The judge accepted that the witness evidence alleged to be absent was unlikely to take the evidence much further because it was really a case of one person’s word against another. As a result “no inferences were required or justified”.
The judge then went on to state that, in any event, in cross examination, the evidence from the defendant’s witnesses “moved far closer” to the claimant’s position than had been alleged in either the statements of case or their witness statements.
Relevance of the credibility of the witnesses
Fraser J was thoroughly unimpressed with the sustained attack that had been made on the claimants’ witness in relation to his credibility and business acumen. Fraser J described these attacks as unwarranted and found that the claimants’ witnesses were largely truthful.
The decision on adverse inference is sandwiched between these comments on the claimants’ witnesses and rather more disparaging comments on the defendant’s witnesses. While the issue of, generally, whose evidence the court prefers is not strictly relevant to whether or not an adverse inference should be drawn, in this case, it seems that the credibility of the witnesses did play a role, even if the judge did not expressly say so. It seems Fraser J was not willing to draw an adverse inference against claimants who, despite being subject to sustained attacks, had given honest evidence, when the defendants’ evidence had not come up to proof.
While the credibility of an opposing party’s witnesses may be seen as an element of deciding whether or not there is a case to answer on an issue on which an adverse inference is sought, the net effect of this is that in some cases it may be better for a party to “take its chances” on not calling a witness if it is thought that that witness may do more harm than good. This is because, even if the court is invited to draw an adverse inference, it may be unpersuaded to do so if the witnesses supporting the case of the party seeking the inference have not been impressive.
In other words, it may be better to say nothing than to say something in the hope that the opposing party’s witnesses cave under cross examination. It is obviously a more risky strategy for a claimant who bears the burden of proving its case. However, it may be one which, ultimately, pays off.
Lessons to be learned
Trying to judge how witnesses may come across pre-trial is a difficult issue, but this case is a lesson that perhaps taking a more “softly softly” approach would have been more effective than one which the judge seemingly viewed as unnecessarily aggressive.
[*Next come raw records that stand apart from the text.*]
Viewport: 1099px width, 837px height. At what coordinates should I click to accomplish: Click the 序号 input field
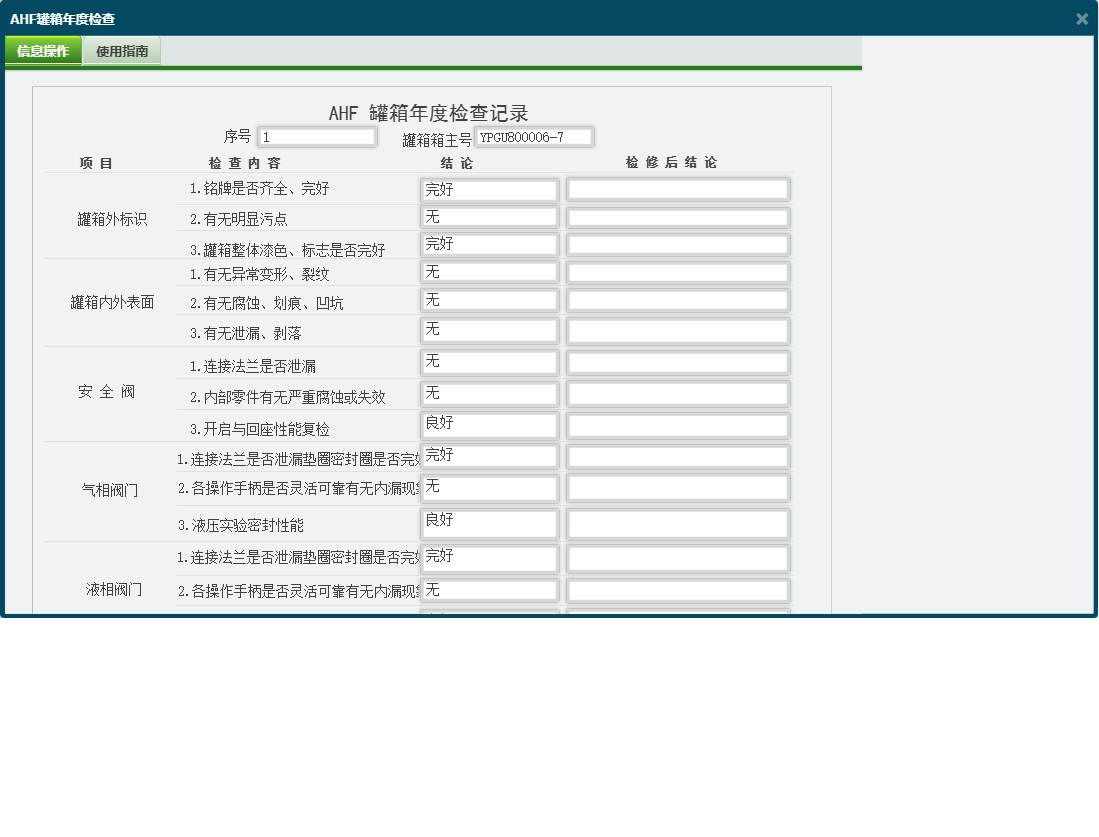[317, 136]
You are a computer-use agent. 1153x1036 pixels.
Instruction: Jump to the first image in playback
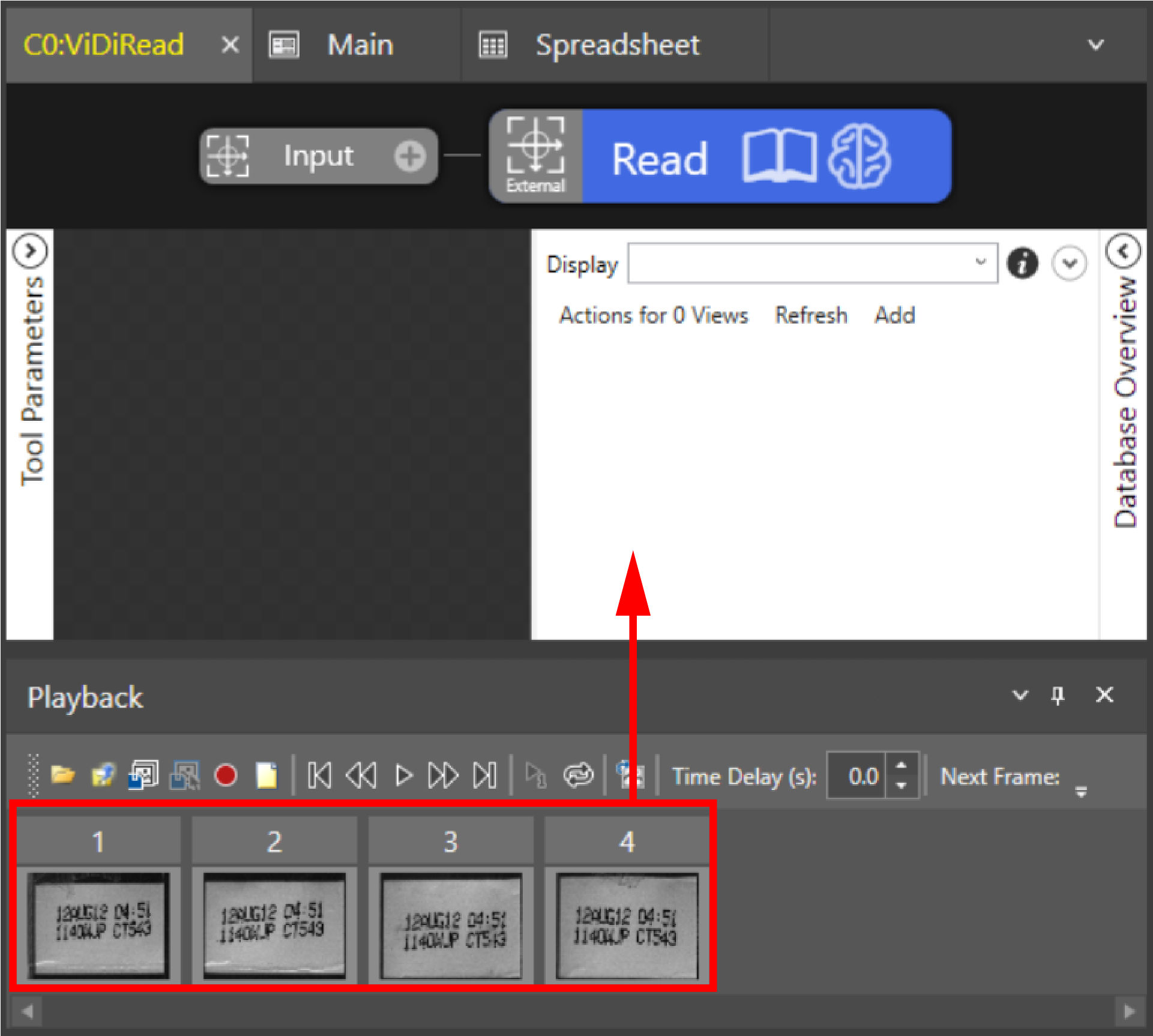tap(319, 775)
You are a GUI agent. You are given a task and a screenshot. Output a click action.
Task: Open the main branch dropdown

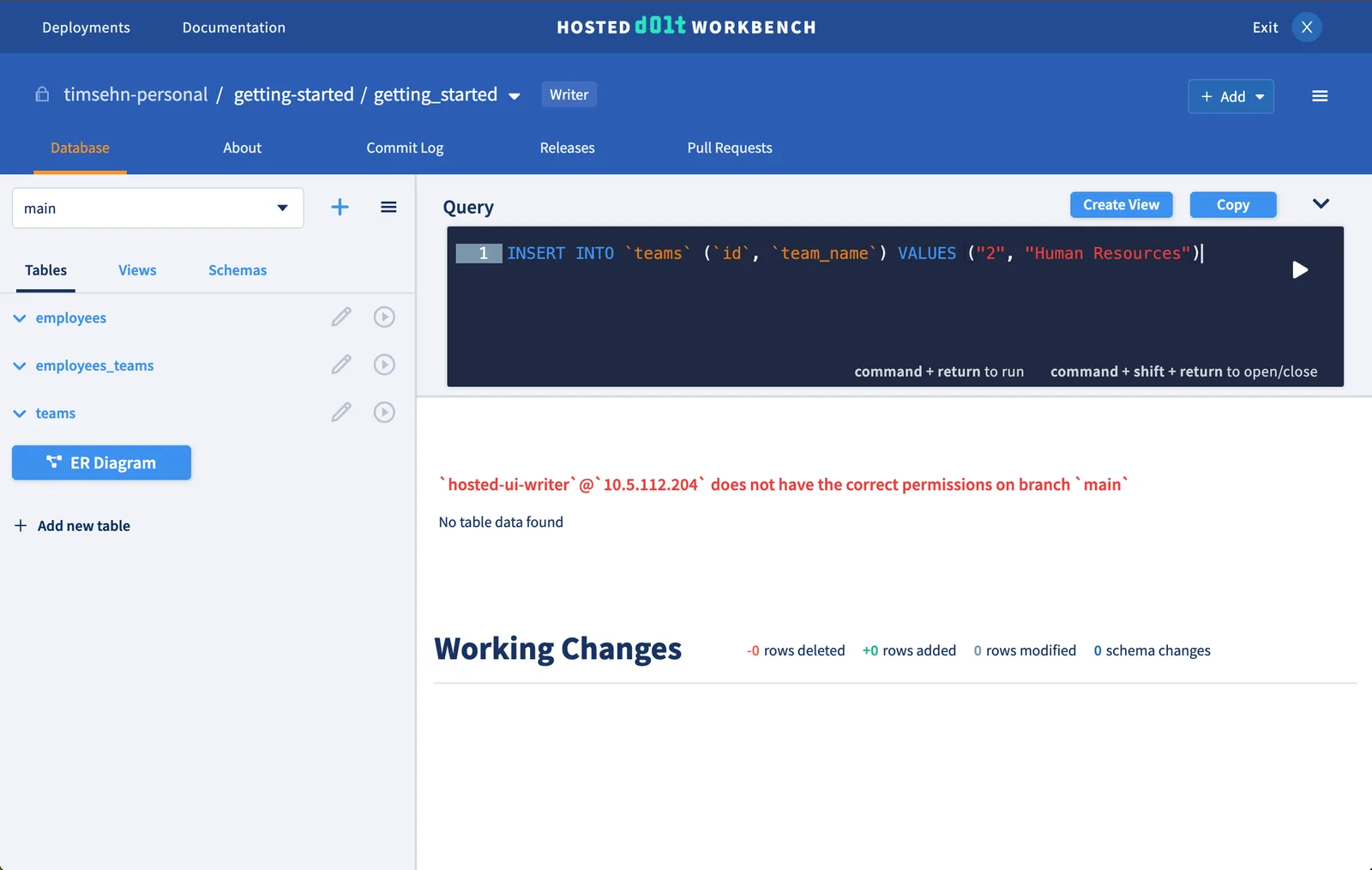[x=158, y=208]
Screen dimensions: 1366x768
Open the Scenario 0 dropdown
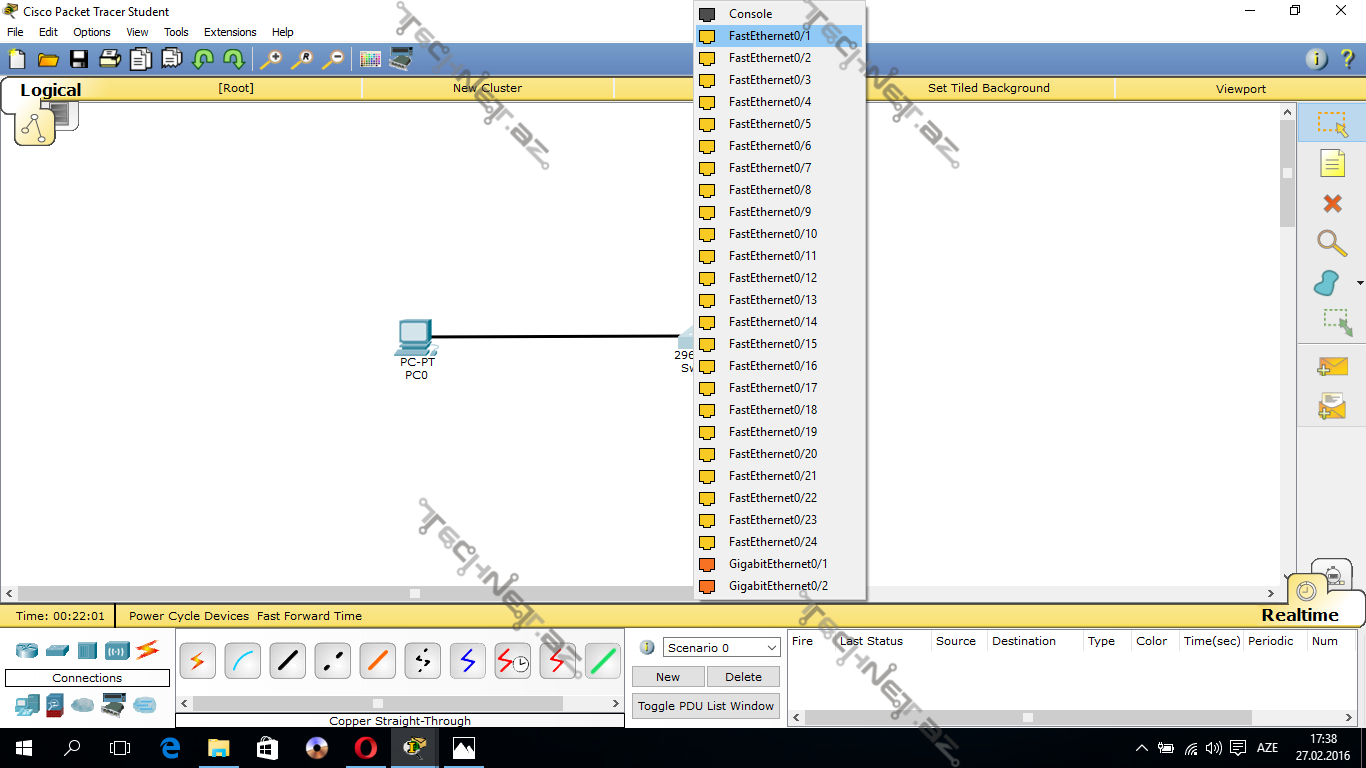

This is particularly so when the defendant’s own witnesses failed to support the defendant’s case on key issues.
This case is to be contrasted with Fraser J’s decision to draw an adverse inference in Energy Solutions v NDS, where he held that the claimant’s case was almost frustrated by the fact that the defendant had failed to call relevant witnesses. (For example, see paragraph 140 referring to “particular personnel”, paragraph 318 and paragraph 755 referring to a more senior employee not being able to give evidence and leaving a very junior employee to give evidence instead).
The conclusion to be drawn from these cases is that adverse inferences will only likely be drawn where the silence is deafening, that is, where a witness is notable for their absence on an important issue in the case. Mere silence or mere absence is not enough, particularly where the opposing party’s evidence does not come up to proof.